Constituye un tópico muy extendido el de afirmar que mientras que el Frente Popular careció del material militar, especialmente de ayuda extranjera, para ganar la guerra, los nacionales sí contaron con el suficiente. La afirmación no deja de ser una tautología ya que no cabe duda de que si un bando ganó y otro fue vencido, es que al vencedor le bastó y al derrotado le resultó insuficiente. Esta línea de razonamiento es la seguida, por ejemplo, por Gerald Howson en su libro Armas para España[61], una obra elogiosamente comentada por Santos Julia[62], pero a cuyo carácter verdaderamente deplorable desde todos los puntos de vista ya hemos dedicado sobradas páginas.[63] Baste recordar las repetidas sandeces de Howson al señalar, por ejemplo, que en España cada duque o marqués poseía «un castillo, un palacio, tres casas solariegas, una casa en Madrid, un piso en Montecarlo, dos aeroplanos privados y seis Rolls-Royce»;[64] que el pueblo de las aldeas vivía en chamizos que en 1931 estaban en condiciones peores que «en el 431 de la era cristiana»;[65] que esa población española rural había sido pagana ¡hasta su conversión al cristianismo ya en el siglo XX![66] y creía «que los animales, aves e insectos del campo nacían espontáneamente de los elementos ambientales de la tierra, el aire y el agua»;[67] que el Ejército español tenía en 1931 ochocientos generales;[68] que la Legión estaba formada por «ex presidiarios españoles cuyas penas se habían conmutado por el servicio militar»;[69] que era la «tercera parte extranjera del ejército»;[70] que antes de 1936 no había habido socialistas en gobiernos españoles[71] o que la revolución de 1934 —que justifica— costó «cuatro mil vidas».[72] No extraña que los datos de Howson resulten, una y otra vez, erróneos.
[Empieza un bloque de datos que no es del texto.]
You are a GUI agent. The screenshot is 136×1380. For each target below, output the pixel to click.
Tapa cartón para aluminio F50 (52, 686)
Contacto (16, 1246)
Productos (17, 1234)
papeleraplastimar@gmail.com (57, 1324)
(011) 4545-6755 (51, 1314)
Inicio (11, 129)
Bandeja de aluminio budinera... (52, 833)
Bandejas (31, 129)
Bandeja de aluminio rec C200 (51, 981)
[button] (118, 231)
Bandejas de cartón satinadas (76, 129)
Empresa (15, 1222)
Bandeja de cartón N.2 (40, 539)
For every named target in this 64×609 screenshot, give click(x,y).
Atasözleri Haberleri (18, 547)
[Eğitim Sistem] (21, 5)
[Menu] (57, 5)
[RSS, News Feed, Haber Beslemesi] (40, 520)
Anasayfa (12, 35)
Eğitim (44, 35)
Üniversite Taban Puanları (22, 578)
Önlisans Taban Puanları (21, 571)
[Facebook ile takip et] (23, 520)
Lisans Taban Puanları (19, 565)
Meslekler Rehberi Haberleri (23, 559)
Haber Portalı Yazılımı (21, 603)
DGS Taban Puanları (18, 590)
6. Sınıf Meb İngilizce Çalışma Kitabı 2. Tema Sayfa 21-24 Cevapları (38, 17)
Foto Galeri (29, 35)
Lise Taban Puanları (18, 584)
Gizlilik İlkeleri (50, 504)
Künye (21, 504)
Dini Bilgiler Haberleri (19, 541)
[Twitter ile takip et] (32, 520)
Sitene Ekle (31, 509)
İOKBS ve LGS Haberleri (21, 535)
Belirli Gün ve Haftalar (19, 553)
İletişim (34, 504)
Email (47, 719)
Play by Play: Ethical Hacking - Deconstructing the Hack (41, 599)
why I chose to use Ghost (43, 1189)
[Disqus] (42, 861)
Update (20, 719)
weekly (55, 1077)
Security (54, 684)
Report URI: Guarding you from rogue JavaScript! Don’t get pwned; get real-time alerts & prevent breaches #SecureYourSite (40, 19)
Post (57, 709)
Por ejemplo, reduce el número de aparatos enviados por la URSS al Frente Popular a 657, cuando no fueron menos de 923, o afirma que los I-152 no participaron en la guerra[73], cuando lo cierto es que sí efectuaron misiones de guerra.

Por lo que se refiere a fusiles, ciertamente el Ejército popular de la República recibió modelos que habían sido proyectados en su casi totalidad en la última década del siglo XIX o la primera del siglo XX, es decir, algo similar al Ejército nacional, que recibió de Italia un modelo de 1891 y de Alemania uno de 1898. Pero, además, el Ejército popular de la República contaba con los Mosin-Nagant soviéticos que eran excelentes —aunque Howson no sepa que la diferencia entre el antiguo y el moderno era sólo que las medidas ya no se calculaban en arshin sino en sistema métrico decimal— y con otras armas ambicionadas por el Ejército nacional. Entre éstas se hallaban las ametralladoras Maxim Mod. 1910, los fusiles ametralladores Maxim-Tokarev, los fusiles ametralladores Bergmann MG 15nA, alemanes, y Browning Wz 28, polacos. La ametralladora francesa Saint-Étienne Mod. 1907 de la que dice que fue retirada del frente occidental en 1914 —probablemente confundiéndola con la Puteaux Mod. 1905 ya que la Saint-Etienne continuó usándose hasta los primeros tiempos de la Segunda Guerra Mundial— fue aún más usada por los nacionales que por el Ejército popular. Finalmente, hay que señalar que el fusil ametrallador Chauchat Mod. 1915 no era bueno, como señala Howson al indicar que, según Jasón Gurney, los interbrigadistas británicos los «tiraron a la basura la primera mañana de la batalla del Jarama».[74] Muy sobrados de material debían estar los interbrigadistas, porque el Ejército nacional lo siguió usando hasta el final de la guerra.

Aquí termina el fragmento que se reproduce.